En la VII legislatura, 2000-2004, con Aznar disfrutando de mayoría absoluta, el PP rompió los puentes con sus aliados, y aquella política de mano dura propició una subida vertiginosa de ERC en Cataluña (pasó de 12 a 23 escaños), que fue en gran medida un voto contra Aznar, contra Madrid. En 2003, en medio de una gran crispación, el PSC de Maragall aventajó en votos a CiU en las autonómicas catalanas y ERC, con Carod-Rovira al frente, se decantó por formar un tripartito con los socialistas y con ICV-EUiA. Maragall en persona encabezó el pleito político con el Estado basado en las balanzas fiscales, una tesis que aseguraba que Cataluña estaba siendo objeto de un claro expolio.

En 2003, año en que se retiró Pujol y arrancó el tripartito, no cabía hablar de pulsión independentista todavía pero sí se estaba generando el caldo de cultivo de una gran desafección€ que Maragall trató de zanjar mediante una profunda reforma estatutaria. Tan profunda, que acabó transgrediendo los límites de la constitucionalidad. Finalmente, se promulgó en julio de 2006 el nuevo estatut, que el PP (entre otros) recurrió ante el Tribunal Constitucional (TC). Cuatro años después, en julio de 2010, el TC declaraba la inconstitucionalidad de una parte sustancial de la Carta catalana, lo que encendió las iras de los nacionalistas y de buena parte de la sociedad en general.

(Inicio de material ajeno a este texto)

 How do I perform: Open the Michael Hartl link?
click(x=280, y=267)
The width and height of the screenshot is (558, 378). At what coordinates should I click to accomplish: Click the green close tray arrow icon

El resto de la historia es conocida. Montilla alcanzó en 2006 la presidencia de la Generalitat tras las siguientes elecciones al frente del tripartito, y en 2010 ganaba claramente CiU con Artur Mas al frente, con 62 escaños frente a los 28 de Montilla. El resto de la historia es conocida: las acciones de unilateralismo independentista han suscitado la actuación de los tribunales y ahora comienza un largo procedimiento en el Tribunal Supremo de cuyo desenlace depende la solución del conflicto. De un conflicto en que pugnan dos Cataluñas distintas, casi equivalentes numéricamente, pero cuya entidad no puede reducirse al dilema entre soberanistas y no soberanistas. La realidad es más compleja.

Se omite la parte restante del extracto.